Reading discomfort correctly

It is a discovery, because even intensity could be right. It's also learning to sense what is not right, because it's very common to interpret healthy discomfort as wrong. An easy example to understand is physical exercise. It can feel uncomfortable, but we know that if it's done right, it's healthy. The same is true with the mind. What matters is to have the sensitivity, the attunement with our own body, and then to read things carefully, being wary of the misinterpretations that are in service of a belief.

For example, suppose the body is signaling a need to have a healthy meal right now. There's hunger, and there's a felt-sense knowing that this is a good moment to stop and eat something specific. But then the interpretation can come: "It's fine if I eat later." This happens to me. Even when I know it's an interpretation, there can be a misreading. There is always interpretation, and this is where it becomes a never-ending learning. A few hours later I can realize that I did need to eat, because now I'm feeling the effect of not having eaten, and it wasn't the right thing. That's a learning. Then I know that when I have that particular sense, most likely I do need to stop and eat, and it's not okay to eat later. So it's a constant attuning and learning, watching the misinterpretations. Learning from knowing they are all interpretations, that's what helps.

I find myself making a lot more mistakes lately, and afterward I think, "Okay, interesting, I can learn from this." I could be making really hideous mistakes. Although I don't know if it's right to call them mistakes, or just behaving in different ways: doing different things, eating different things, saying certain things to people.

What a mistake means

I believe there is a right place for the meaning of mistakes. In an ultimate sense, there are no mistakes, but that can be a bypass, a cop-out for not looking at them. Mistakes are where we learn. So it's functional and useful to see, "Yes, that was not right for me, or not right for somebody else, or for both." That is a mistake in the sense that, if I am in love with love and true to absolute truth, I will see it as not wanted. I don't want to repeat it, and I want to learn to shift so that the behavior that happens through me is most aligned with my deepest understanding of what is loving and truthful, to this body, to this mind, and to others. It cannot be at the expense of one or the other. If it's loving to this body but unloving to others, it's not loving, and vice versa.

That makes sense. I guess it also has to do with not getting trapped in the game of self-righteousness.

That's the end of learning, the end of wisdom. The end meaning that it will happen no more.

But then some people in my life may take advantage of that sweetness or kindness. If I apologize, someone might use it against me.

That's where it's complex, and the learning is infinite. You can learn whether an apology is needed, and how to offer it in a way that also makes clear that taking advantage of it is not acceptable. It doesn't go both ways. If I'm apologizing, it doesn't mean you can now slap me. That has been a very big learning for me.

-=-=-=-=-

- _Complete the following_
1) In the passage on discomfort and mistakes, what three things does the speaker name as ways of behaving differently, right after wondering whether to call them mistakes?
2) Repeat the part of the passage on discomfort and mistakes between "It is a discovery, because" and "of a belief.", inclusive.
The listing after this point is separate material with no connection to the passage.

- _Given information_
-=-=-=-=-

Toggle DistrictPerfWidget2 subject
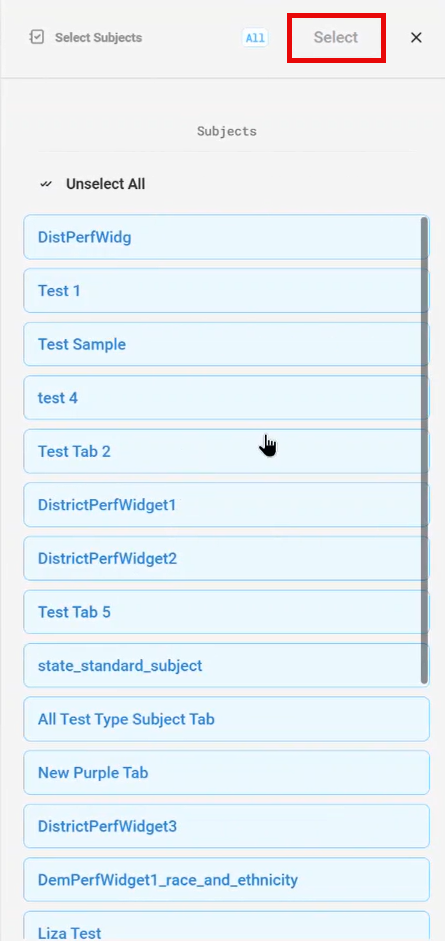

-=-=-=-=-

- _Completed exercise_
1)
- Doing different things
- Eating different things
- Saying certain things to people

2)
It is a discovery, because even intensity could be right. It's also learning to sense what is not right, because it's very common to interpret healthy discomfort as wrong. An easy example to understand is physical exercise. It can feel uncomfortable, but we know that if it's done right, it's healthy. The same is true with the mind. What matters is to have the sensitivity, the attunement with our own body, and then to read things carefully, being wary of the misinterpretations that are in service of a belief.